Joining me to provide their insights on how FATCA will affect on the insurance industry are Craig Pichette from KPMG in the US, and Jeanette Cook from KPMG in the UK.


Before we get into the details of how insurers are impacted, can you give us a quick recap on the new FATCA requirements?

Craig Pichette

There are a number of things that have happened. Most significantly, the IRS has put out the final regulations of FATCA. The insurance industry, like a number of other industries, was waiting on these final regulations to be issued before actively pursuing their FATCA implementation programmes. Now that those rules have been issued, we’re seeing a tremendous amount of activity in the market as companies are beginning to implement their FATCA compliance programmes. The other significant thing is that the US and a number other jurisdictions have entered into inter-governmental agreements, IGAs, describing how each of the countries is going to implement their own FATCA regimes and coordinate with the US government on exchanging information.

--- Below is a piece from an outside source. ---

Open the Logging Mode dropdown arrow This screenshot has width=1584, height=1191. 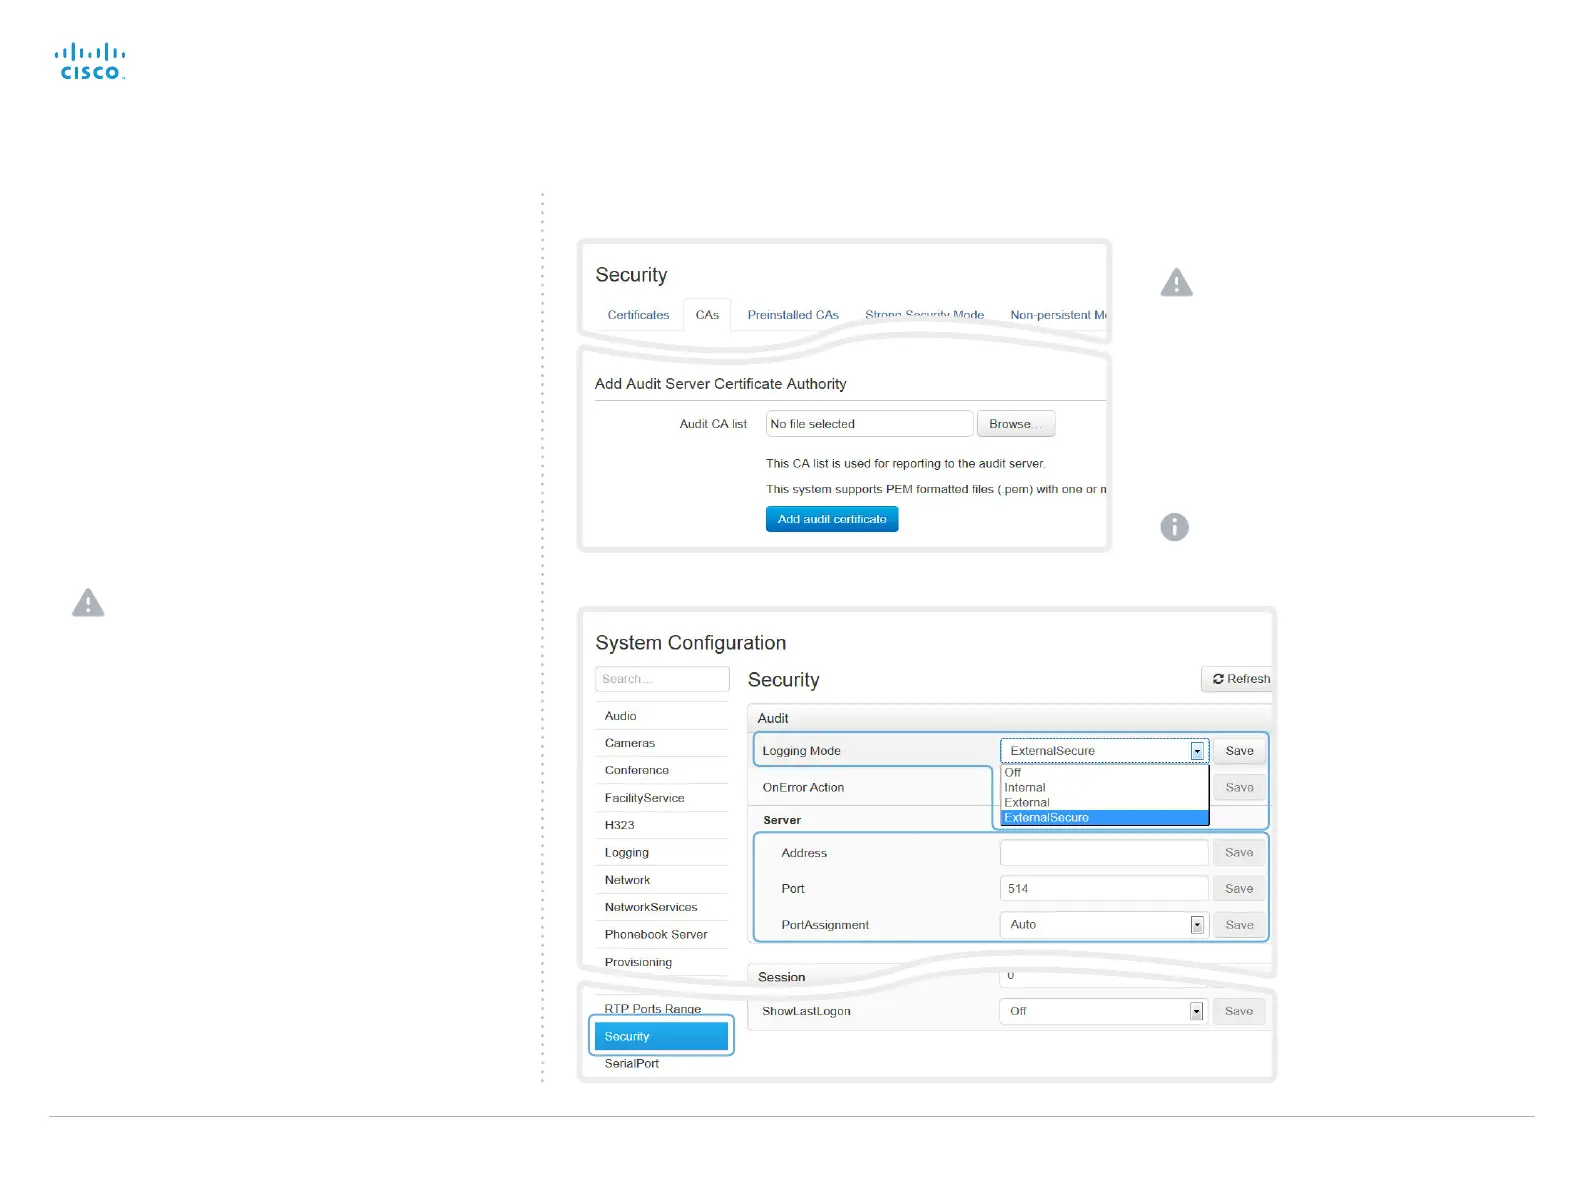1196,751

This is a rapidly developing area. What have been the most significant developments since your article was published in December?


As everyone knows by now, FATCA rose out of the perceived abuse of Swiss banks selling tax-deferred accounts to US persons. The US response to that, of course, was enacting FATCA which has a very broad reporting obligation that are imposed on non-US persons. The hammer the US is using to enforce that is a 30% withholding on payments made by US entities to non-US entities. So, foreign financial institutions, banks, insurance companies, brokers, entities like that, are now required to review their customer base and report on US accounts to the US government.

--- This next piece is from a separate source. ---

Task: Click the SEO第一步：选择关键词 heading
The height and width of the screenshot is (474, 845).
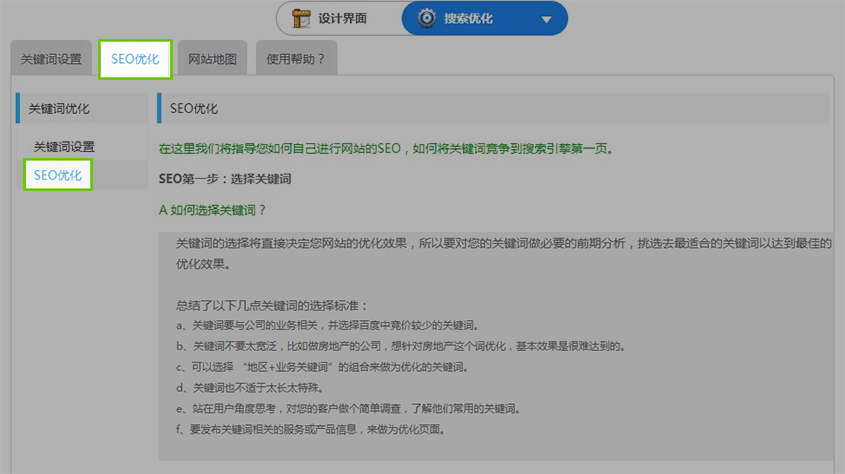Action: click(x=225, y=180)
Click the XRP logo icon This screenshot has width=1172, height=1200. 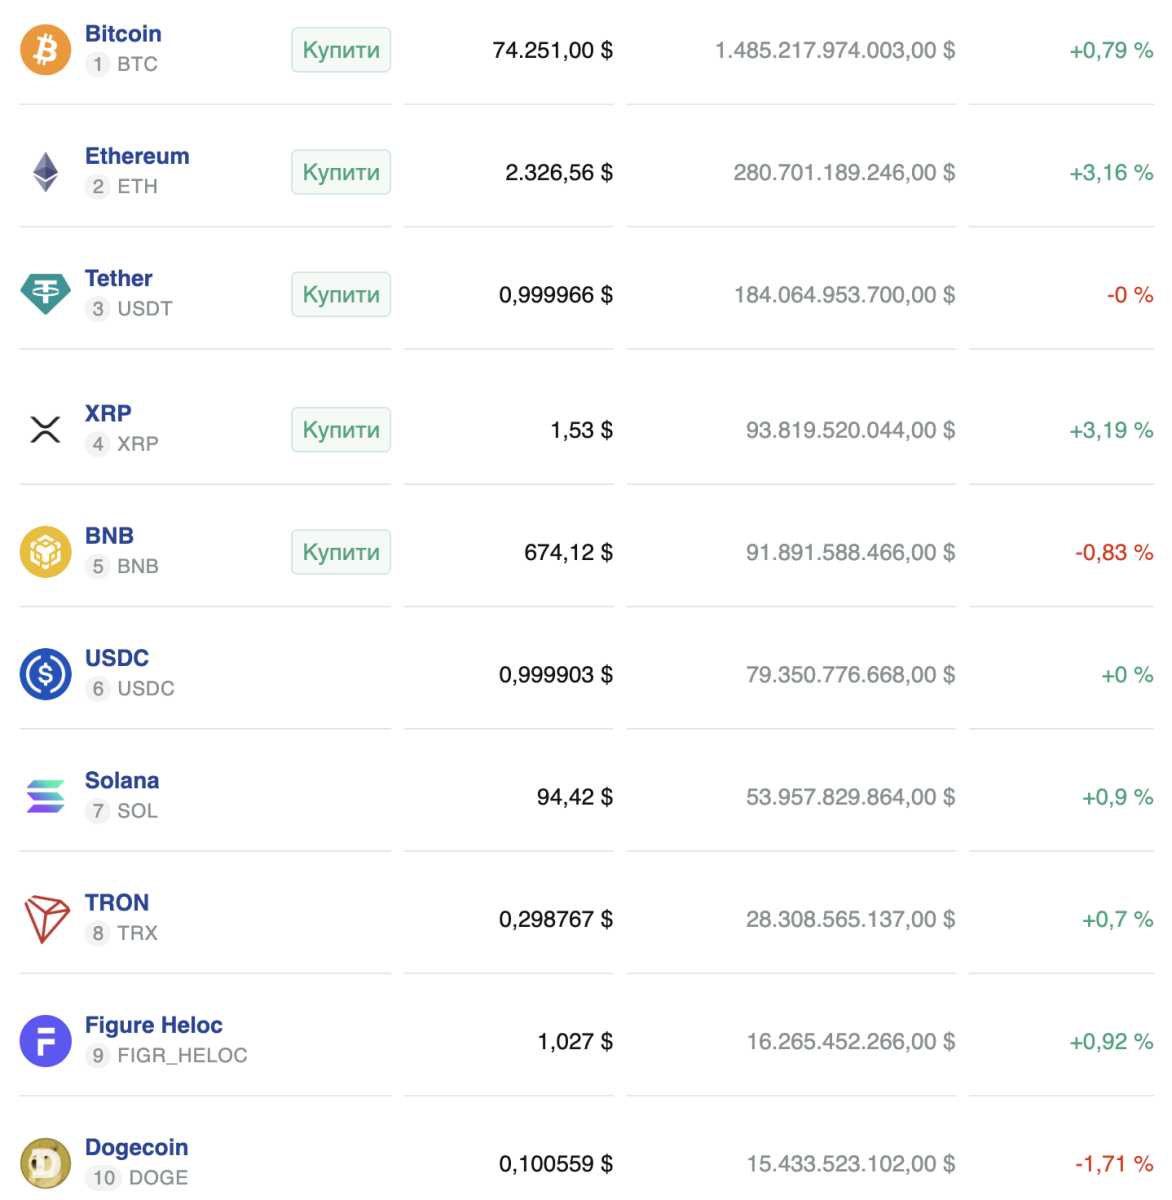tap(46, 430)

And what are you seeing in the insurance industry? Are companies FATCA-ready?


The insurance industry was a little bit slower than some of the other industries in attacking FATCA. The banks, of course, this was primarily directed at were very early on in addressing FATCA and beginning their FATCA implementation programme. The insurance industry, for the most part, has been lagging behind but now that the final regulations are out we’ve seen a tremendous amount of activity as companies are now beginning their FATCA assessments and designing their FATCA implementation programmes.

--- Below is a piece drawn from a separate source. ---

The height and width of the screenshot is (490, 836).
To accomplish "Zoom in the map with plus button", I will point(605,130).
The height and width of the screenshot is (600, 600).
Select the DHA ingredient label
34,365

The IGAs and the final IRS regulations go a long way toward resolving FATCA uncertainties for insurance companies, but some major uncertainties remain. What are some of the biggest challenges that lie ahead?

Jeanette Cook

Well, many groups will have operations in different countries and those countries will either have an IGA with the US or will just be under the normal FATCA regulations. So, you're going to have a significant challenge in developing an overarching compliance framework. For example, the Annex II’s in each IGA country are going to be different so designing the operational control framework is probably going to be the biggest headache for the Responsible Officer should the group need one for the IRS regulations.


And what should insurance companies be doing right now?


So, if they haven't done so already, you need to complete a Gap Analysis as to what your operations currently are and what your take on procedures currently are to what you’ll have to do under either the IGA or the IRS regulations. So, having determined whether you are a financial institution you then need to have a look your financial accounts because some products are going to be exempt. And then you will need to get management buy in, and this is properly one of the hardest things to do across a large group. So, one way to do it might be to identify who the Responsible Officer is, if you’ve got to comply with the IRS regulations, or who is going to be the contact with the local tax authority because those people will have a vested interest in driving the project forward and making sure that you do comply with the relevant regulations. And it's important to realise that although it's tax legislation, the actual operational changes that you have to make stretch right across from the investment manager, your customers and your on-boarding procedures, who you interact with, your creditors, the reinsurance and ultimately your bank might actually start giving you a hard time to know what your FATCA status is. So, you need to have a look and a think because not everything is going to be under your control so you might actually need to start renegotiating some of your third-party agreements, especially if they're doing the take-on procedures for you and are actually doing the KYC and the AML side because they will know who your customers are.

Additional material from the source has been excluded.